▶ [Input data]:
------------------------------------------------------------
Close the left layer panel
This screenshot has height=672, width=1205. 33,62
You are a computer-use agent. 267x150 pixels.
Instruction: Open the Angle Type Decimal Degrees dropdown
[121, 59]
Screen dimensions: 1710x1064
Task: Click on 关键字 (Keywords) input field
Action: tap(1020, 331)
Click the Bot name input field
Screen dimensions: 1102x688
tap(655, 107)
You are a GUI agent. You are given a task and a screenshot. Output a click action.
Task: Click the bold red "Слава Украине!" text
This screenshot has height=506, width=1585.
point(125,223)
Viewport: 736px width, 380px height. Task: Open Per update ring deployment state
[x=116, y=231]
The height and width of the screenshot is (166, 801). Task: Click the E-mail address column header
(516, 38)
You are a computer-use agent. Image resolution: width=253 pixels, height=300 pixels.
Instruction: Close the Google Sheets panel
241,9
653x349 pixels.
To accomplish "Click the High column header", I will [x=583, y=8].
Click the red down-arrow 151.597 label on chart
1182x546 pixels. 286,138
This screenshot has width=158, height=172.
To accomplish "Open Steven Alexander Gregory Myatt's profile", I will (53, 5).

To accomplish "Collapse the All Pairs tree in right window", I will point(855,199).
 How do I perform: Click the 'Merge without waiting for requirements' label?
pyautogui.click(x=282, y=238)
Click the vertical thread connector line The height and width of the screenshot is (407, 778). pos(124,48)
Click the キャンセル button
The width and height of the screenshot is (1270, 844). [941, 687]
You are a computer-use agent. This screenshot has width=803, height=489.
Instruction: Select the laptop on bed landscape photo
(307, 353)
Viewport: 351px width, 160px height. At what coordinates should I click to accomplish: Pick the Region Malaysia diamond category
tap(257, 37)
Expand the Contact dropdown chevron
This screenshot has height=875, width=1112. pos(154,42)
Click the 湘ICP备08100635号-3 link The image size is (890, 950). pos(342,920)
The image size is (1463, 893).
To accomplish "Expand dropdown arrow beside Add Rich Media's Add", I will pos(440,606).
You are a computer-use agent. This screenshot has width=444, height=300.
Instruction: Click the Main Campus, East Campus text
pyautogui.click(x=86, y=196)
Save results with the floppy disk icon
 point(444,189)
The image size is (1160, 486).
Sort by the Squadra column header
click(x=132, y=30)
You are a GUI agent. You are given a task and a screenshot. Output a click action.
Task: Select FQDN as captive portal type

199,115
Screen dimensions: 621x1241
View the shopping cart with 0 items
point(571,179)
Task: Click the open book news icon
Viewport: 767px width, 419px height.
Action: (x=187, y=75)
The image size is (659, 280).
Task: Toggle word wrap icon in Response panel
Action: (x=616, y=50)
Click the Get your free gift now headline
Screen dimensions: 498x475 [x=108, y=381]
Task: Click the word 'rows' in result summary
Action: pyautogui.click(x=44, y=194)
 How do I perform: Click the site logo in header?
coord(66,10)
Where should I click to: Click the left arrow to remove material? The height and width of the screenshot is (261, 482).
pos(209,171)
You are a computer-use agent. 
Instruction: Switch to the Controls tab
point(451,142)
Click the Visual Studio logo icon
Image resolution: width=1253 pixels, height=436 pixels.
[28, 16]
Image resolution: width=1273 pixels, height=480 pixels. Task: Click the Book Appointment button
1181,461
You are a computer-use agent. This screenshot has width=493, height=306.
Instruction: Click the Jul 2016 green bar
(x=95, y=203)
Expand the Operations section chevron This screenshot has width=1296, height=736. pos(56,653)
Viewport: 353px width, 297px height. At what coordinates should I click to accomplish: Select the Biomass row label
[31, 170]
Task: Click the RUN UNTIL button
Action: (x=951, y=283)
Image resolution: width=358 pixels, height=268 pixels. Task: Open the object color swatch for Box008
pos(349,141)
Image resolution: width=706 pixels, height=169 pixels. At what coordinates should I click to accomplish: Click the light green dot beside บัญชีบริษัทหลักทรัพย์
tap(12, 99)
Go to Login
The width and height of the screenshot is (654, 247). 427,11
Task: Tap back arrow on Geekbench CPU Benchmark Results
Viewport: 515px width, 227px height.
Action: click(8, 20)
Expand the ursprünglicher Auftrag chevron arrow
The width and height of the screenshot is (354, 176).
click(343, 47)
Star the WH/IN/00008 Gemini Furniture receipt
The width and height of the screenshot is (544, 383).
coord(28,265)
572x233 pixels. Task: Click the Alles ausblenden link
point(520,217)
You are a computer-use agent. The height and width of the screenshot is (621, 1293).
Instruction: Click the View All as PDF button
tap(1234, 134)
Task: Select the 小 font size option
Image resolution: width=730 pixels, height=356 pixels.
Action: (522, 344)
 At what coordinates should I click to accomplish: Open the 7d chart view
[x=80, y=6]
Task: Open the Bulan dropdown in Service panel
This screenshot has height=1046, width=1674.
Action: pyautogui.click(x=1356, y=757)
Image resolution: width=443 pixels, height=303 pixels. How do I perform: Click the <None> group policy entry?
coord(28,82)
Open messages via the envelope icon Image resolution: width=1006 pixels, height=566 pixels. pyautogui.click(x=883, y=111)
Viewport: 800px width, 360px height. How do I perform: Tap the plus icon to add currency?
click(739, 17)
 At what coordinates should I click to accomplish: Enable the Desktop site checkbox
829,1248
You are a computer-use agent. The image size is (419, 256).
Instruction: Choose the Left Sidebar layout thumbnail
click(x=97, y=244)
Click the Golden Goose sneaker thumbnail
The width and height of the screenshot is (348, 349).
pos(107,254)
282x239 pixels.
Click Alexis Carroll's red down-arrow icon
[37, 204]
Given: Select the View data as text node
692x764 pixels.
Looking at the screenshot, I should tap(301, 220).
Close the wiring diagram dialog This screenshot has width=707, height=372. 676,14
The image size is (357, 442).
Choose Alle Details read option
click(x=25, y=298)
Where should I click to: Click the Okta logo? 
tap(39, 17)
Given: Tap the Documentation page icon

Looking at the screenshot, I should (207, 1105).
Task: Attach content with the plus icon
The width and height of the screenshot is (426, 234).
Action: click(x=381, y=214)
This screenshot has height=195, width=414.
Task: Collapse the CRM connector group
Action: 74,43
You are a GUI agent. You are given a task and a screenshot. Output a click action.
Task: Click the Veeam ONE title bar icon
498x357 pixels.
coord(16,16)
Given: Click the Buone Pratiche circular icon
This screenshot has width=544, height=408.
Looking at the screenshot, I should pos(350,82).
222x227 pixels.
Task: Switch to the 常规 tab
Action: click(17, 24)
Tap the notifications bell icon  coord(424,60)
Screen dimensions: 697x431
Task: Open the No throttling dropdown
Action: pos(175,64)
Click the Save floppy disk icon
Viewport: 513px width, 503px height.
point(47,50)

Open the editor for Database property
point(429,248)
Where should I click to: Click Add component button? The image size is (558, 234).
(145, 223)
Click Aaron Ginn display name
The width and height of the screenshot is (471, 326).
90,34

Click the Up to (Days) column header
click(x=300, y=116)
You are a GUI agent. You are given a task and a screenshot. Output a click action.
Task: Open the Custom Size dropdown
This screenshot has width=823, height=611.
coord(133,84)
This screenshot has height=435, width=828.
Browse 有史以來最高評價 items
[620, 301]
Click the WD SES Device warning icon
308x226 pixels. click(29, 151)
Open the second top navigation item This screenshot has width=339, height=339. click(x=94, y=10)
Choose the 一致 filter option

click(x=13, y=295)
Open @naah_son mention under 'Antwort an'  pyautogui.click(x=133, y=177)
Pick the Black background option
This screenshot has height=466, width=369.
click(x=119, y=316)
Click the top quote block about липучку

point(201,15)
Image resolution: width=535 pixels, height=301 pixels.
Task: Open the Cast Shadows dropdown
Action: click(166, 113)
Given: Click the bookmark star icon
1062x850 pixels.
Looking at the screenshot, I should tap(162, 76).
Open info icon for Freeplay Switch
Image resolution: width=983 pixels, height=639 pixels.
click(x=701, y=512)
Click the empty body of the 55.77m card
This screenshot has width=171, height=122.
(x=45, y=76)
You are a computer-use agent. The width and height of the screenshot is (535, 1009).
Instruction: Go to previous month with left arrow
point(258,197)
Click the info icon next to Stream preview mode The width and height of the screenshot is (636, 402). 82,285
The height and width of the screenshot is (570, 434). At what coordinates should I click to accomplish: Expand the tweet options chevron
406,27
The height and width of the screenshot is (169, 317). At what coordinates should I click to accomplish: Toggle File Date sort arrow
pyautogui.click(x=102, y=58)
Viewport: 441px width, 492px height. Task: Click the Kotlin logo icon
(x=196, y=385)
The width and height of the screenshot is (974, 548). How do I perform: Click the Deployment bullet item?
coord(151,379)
------------------------------------------------------------
▶ [What needs to be done]: Return all lines of the material that have "will" in them.

▶ [Exercise response]:
To accomplish "Click the High column header", I will [x=583, y=8].
To accomplish "Open Steven Alexander Gregory Myatt's profile", I will (53, 5).
To accomplish "Collapse the All Pairs tree in right window", I will point(855,199).
To accomplish "Expand dropdown arrow beside Add Rich Media's Add", I will pos(440,606).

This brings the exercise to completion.